Le langage proprement dit, comme la vie sociale, ne commence à avoir un caractère certain qu'à partir de l'ère hébraïque et païenne, pendant laquelle l'Esprit incarné, toujours asservi à la matière, commence cependant à se révolter et à briser quelques anneaux de sa lourde chaîne. L'âme fermente et s'agite dans sa prison charnelle ; par ses efforts réitérés elle réagit énergiquement contre les parois du cerveau, dont elle sensibilise la matière ; elle améliore et perfectionne par un travail constant le jeu de ses facultés dont, conséquemment, les organes physiques se développent ; enfin, la pensée se laisse lire dans un regard limpide et clair. Nous sommes déjà loin des fronts aplatis ! C'est que l'âme se sent, elle se reconnaît, elle a la conscience d'elle-même, et elle commence à comprendre qu'elle est indépendante du corps. Aussi, dès ce moment, elle lutte avec ardeur pour se débarrasser des étreintes de sa robuste rivale. L'homme se modifie de plus en plus et l'intelligence se meut plus librement dans un cerveau plus développé.

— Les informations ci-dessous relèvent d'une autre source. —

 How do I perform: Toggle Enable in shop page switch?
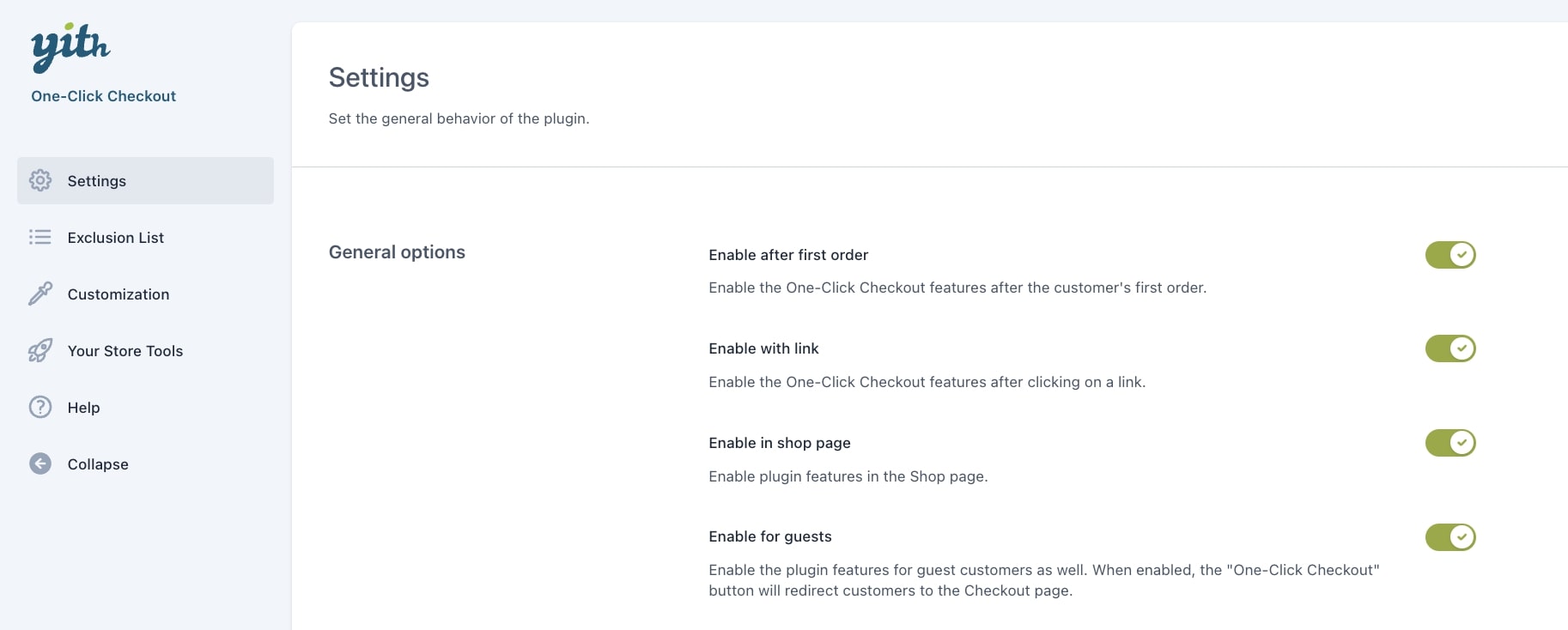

Constatons toutefois que cette époque voit encore l'homme parqué et immatriculé comme le bétail, l'homme esclave de l'homme ; l'esclavage est consacré par le Dieu des Hébreux autant que par les dieux païens, et Jéhovah, tout comme Jupiter Olympien, demande du sang et des victimes vivantes.

Cette deuxième phase offre des aspects curieux au point de vue philosophique ; j'en ai déjà tracé un tableau rapide que mon médium vous communiquera prochainement. Quoi qu'il en soit, et pour en revenir au sujet de cette étude, tenez pour certain que ce ne fut qu'à l'époque des grandes périodes pastorales et patriarchales que le langage humain prit une allure régulière, et adopta des formes et des sons spéciaux. Lors de cette époque primitive où l'humanité se débarrassa des langes du berceau en même temps que du bégaiement du premier âge, peu de mots suffirent aux hommes pour qui la science n'était pas née, dont les besoins étaient très restreints, et dont les relations sociales s'arrêtaient aux portes de la tente, au seuil de la famille, et plus tard aux confins de la tribu. C'est l'époque où le père, le pasteur, l'ancien, le patriarche, en un mot, dominait en maître absolu avec droit de vie et de mort.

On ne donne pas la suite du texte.